The Good, the Bad and the Ugly in Cybersecurity – Week 41

The Good

Praise is being heaped on both Apple and five “white hat” bug bounty researchers this week for some stunning work that led to the fixing of 55 bugs, 11 of which were rated critical, in Apple products and infrastructure. The researchers – Sam Curry, Brett Buerhaus, Ben Sadeghipour, Samuel Erb and Tanner Barnes – spent three months quietly hacking into Apple systems, turning up one zero day bug after another. The most severe bugs included the ability to take over a user’s iCloud account by sending the user a maliciously crafted email. Merely by opening the email – no further clicks or social engineering required – a user would not only have given the attackers full control over their own iCloud account but also caused the wormable exploit to be sent to all of their contacts.

So what makes this such a good news story? There are multiple wins here, for the researchers, for Apple, and for Apple users. First, the researchers themselves took the responsible path and fully disclosed the bugs to Apple. Given the severity of some of these zero days, one can imagine less scrupulous researchers might have been tempted to try and trade some or all of these to third parties for handsome sums. Second, Apple promptly fixed the bugs, sometimes within 48 hours, ensuring that users were not left exposed any longer than absolutely necessary. Apple have said that their logs do not indicate any of these bugs have been exploited in the wild.

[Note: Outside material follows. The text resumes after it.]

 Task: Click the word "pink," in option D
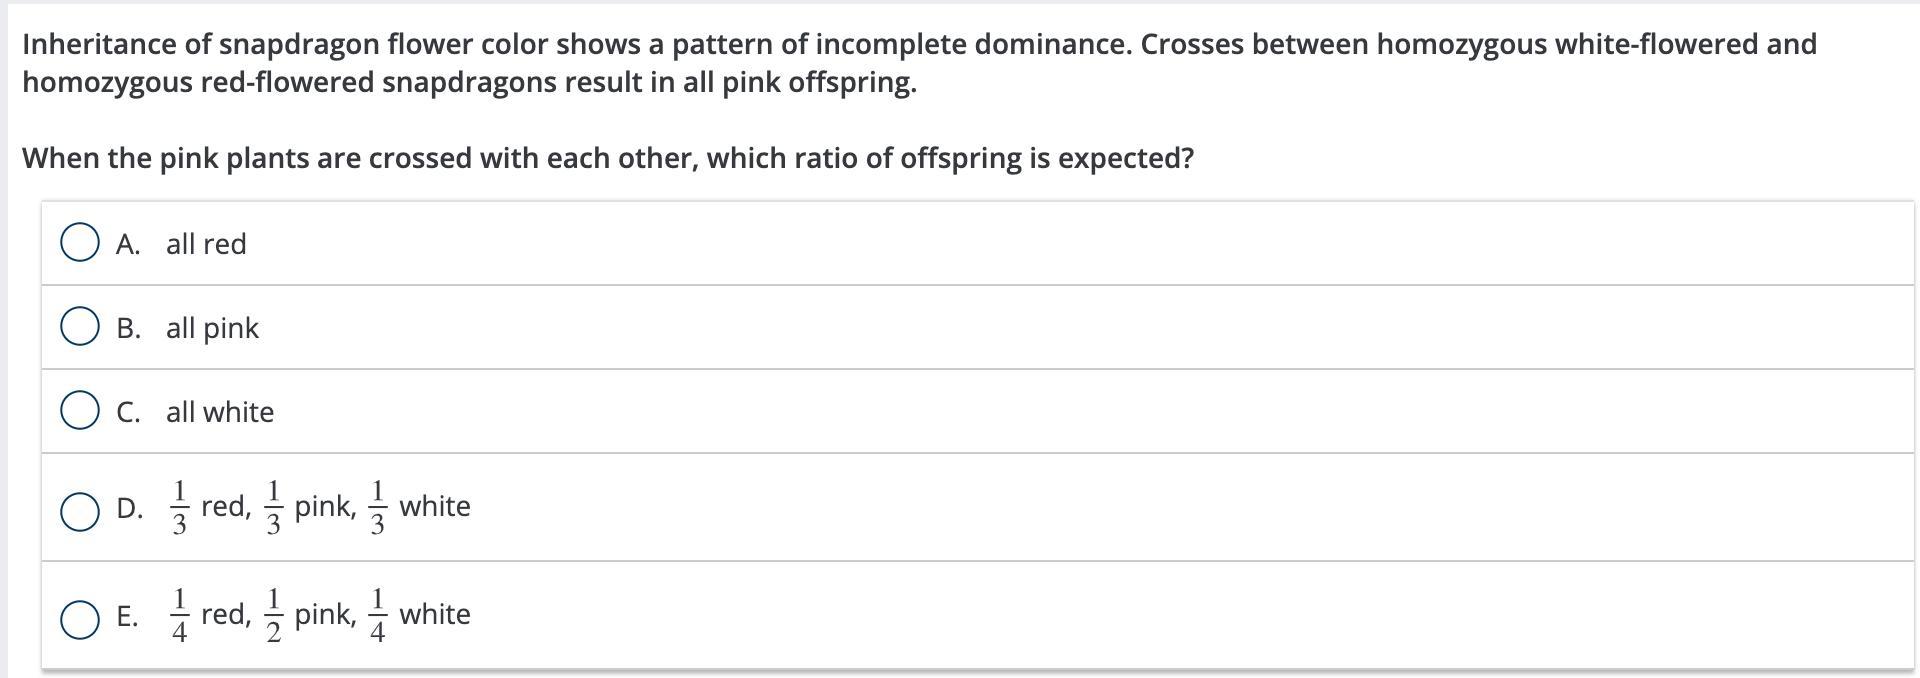pos(325,506)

A third win was for the researchers themselves: Apple are still assessing payout according to the terms of their bug bounty program, but to-date the researchers have received almost $300,000 in rewards, with another $200,000 likely on the way.

And that leads to a bigger win for the security research community at large. There’s been some scepticism about Apple’s bug bounty program in the past, and Apple’s reaction here is exemplary: The researchers were rewarded, allowed to publish the details, and the bugs were fixed in record time. That’s only going to encourage other researchers to engage with Apple’s bug bounty program, and that’s a win for us all.

The Bad

Malware in firmware is a particularly bad thing, but at the same time it’s relatively rare. LoJax made big news back in 2018 as the first UEFI rootkit to be found in the wild, and since then the only other known malware targeting firmware was found in the leak of tools from Italian private intelligence firm “Hacking Team” back in 2015. However, that code hadn’t been seen used in the wild, until now. Researchers this week have published details of an investigation in which they found a modified version of Hacking Team’s “Vector-EDK” malware being used in targeted attacks on diplomats and NGOs from Africa, Asia and Europe.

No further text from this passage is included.